Calunnia Capitale
Alla fine, di Mafia capitale, nella mia memoria rimane soprattutto questa gigantesca, stomachevole calunnia di Roma. Nelle propaggini di una pavonesca inchiesta su quattro rubagalline con quartier generale in una pompa di benzina di corso Francia, o qualcosa del genere, è stata costruita una scenografia di cartone col palazzo comunale di una capitale trimillenaria, distributrice di sapienza ingegneristica, militare, giuridica, teologica, artistica, architettonica, avvolto nei tentacoli della piovra. Le avete viste le belle fiction? I film piovosi del sottoscala di Blade Runner, coi cardinali con le chiappe all’insù a spartirsi autostrade di cocaina e fanciulle in fiore col ministro e il tagliagole di Ostia? Ce lo siamo venduti bene il brand, no? Ci siamo giocato bene quel poco di decoro e di amor proprio per due piotte.
Ha ragione il sommo avvocato Cataldo Intrieri quando dice che l’opposizione al populismo giudiziario alla lunga arriva proprio dalla magistratura. Sono via via usciti dal processo, perlomeno per le mirabolanti implicazioni mafiose, l’ex sindaco Gianni Alemanno, gli assessori, gli uomini della Regione e, i pochi rimasti a risponderne, hanno risposto di faccende di corruzione che no, non è una bella cosa, ma non è mafia. Se fosse stato per corruzione non uno di quei corrispondenti di testate mondiali avrebbe piantato le tende all’alba davanti all’aula del processo per guadagnarsi la prima fila. E, infine, per certi cocciuti del bla bla e dello gne gne, alla Matteo Orfini o alla Virginia Raggi, e cioè del sì però la mafia a Roma c’è – bella scoperta, no? – è vero, la mafia a Roma c’è, come c’è a Palermo, a Milano, a Londra, a New York, ma non accoglieva i suoi mammasantissima nelle stanze dell’amministrazione comunale, e fino in quella del sindaco. Eccola la madornale differenza che ha prodotto la madornale calunnia.

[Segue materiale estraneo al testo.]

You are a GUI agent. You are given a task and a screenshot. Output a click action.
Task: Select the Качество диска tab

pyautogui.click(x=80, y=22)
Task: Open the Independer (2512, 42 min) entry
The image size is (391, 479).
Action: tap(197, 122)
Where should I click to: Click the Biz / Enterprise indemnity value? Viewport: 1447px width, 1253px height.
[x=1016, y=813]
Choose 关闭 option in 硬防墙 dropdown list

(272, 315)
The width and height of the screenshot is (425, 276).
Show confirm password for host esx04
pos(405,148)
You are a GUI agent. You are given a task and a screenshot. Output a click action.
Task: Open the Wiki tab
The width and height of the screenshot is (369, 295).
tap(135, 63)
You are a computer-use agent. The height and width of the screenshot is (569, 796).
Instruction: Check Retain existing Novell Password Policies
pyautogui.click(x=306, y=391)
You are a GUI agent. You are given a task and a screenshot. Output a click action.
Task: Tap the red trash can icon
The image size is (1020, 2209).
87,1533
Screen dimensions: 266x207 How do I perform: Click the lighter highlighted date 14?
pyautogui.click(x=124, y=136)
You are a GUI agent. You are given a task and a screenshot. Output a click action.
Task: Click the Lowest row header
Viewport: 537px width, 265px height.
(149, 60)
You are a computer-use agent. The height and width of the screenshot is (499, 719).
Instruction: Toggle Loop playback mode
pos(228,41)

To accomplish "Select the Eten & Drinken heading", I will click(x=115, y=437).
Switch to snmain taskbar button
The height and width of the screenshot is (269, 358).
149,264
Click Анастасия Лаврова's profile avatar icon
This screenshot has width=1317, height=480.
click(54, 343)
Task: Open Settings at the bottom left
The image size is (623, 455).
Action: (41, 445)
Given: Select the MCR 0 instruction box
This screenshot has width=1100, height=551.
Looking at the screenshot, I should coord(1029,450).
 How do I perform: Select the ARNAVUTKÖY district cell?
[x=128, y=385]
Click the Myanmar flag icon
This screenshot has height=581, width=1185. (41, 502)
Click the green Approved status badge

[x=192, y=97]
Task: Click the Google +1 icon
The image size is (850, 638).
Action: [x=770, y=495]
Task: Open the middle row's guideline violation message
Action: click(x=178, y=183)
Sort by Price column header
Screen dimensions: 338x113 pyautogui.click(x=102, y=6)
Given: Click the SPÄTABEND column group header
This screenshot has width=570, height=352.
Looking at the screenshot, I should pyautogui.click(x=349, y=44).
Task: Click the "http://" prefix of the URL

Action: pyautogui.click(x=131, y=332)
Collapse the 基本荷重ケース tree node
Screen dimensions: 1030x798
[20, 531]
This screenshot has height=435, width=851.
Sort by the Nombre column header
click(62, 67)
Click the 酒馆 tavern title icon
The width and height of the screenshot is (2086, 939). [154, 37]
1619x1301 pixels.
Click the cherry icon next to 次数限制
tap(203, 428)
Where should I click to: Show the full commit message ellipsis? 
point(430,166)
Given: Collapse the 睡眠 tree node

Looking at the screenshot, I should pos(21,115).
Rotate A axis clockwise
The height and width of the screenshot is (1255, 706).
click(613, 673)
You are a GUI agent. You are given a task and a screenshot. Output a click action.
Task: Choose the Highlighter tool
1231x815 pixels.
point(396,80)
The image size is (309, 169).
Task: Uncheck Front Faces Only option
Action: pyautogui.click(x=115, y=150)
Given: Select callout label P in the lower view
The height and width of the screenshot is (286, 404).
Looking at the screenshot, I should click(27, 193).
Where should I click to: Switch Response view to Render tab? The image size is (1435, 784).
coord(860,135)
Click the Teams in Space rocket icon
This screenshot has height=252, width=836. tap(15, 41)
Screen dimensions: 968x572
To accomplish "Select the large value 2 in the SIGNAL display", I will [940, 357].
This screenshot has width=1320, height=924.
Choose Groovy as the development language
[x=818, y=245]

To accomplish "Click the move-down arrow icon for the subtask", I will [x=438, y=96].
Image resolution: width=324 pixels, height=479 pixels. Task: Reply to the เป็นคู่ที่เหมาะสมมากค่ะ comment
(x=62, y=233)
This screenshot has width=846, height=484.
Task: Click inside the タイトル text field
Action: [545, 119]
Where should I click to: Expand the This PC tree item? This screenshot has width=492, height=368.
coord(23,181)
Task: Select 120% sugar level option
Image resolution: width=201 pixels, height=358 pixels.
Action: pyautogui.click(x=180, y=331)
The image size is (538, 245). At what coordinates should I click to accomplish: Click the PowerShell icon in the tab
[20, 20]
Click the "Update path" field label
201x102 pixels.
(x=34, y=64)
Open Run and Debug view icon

Io me le ricordo le settimane precedenti la caduta del sindaco Ignazio Marino, trascinato all’autodafé su un palco del Laurentino 38 dai boss del nuovo corso della purezza del Pd, che dicevano mai più la mafia nel partito, per prenderselo e condurlo alla festa di piazza dell’Onestà. Me lo ricordo quel soldatino di piombo di Luigi Di Maio che invocava lo scioglimento per mafia del comune di Roma, come se fosse una frazione da sparatorie di Palmi. Me lo ricordo quel guappo del dopocena di Alessandro Di Battista che incitava i picciotti del Pd e del Pdl a confessare, anche anonimamente, in cambio del perdono (gulp!), per sgominare quel lordume a canne mozze. Me la ricordo l’esagitata e demente campagna elettorale, quando i contendenti si disputavano il ruolo di eroi incaricati dal destino di salire a piantare la bandiera dei liberatori, come l’Armata rossa sul Reichstag. Allora sembrava il delirio, adesso, visto da qui, dopo la pubblicazione di ieri delle motivazioni della sentenza con cui la Cassazione ha illustrato perché non era Mafia capitale, non era nemmeno mafia e basta, sembra solo miseria.
Roma è l’enormità della storia dell’uomo. Le ha sempre fatte le sue porcate, ma le ha sempre fatte in cambio della grandezza. Questa è stata fatta per piccineria, per la micragnosa disputa dell’anima candida e della vanagloria di uno strapuntino, e al prezzo della calunnia di una città che porta il titolo di eterna. Nessun delitto sarà mai all’altezza di questo rasoterra.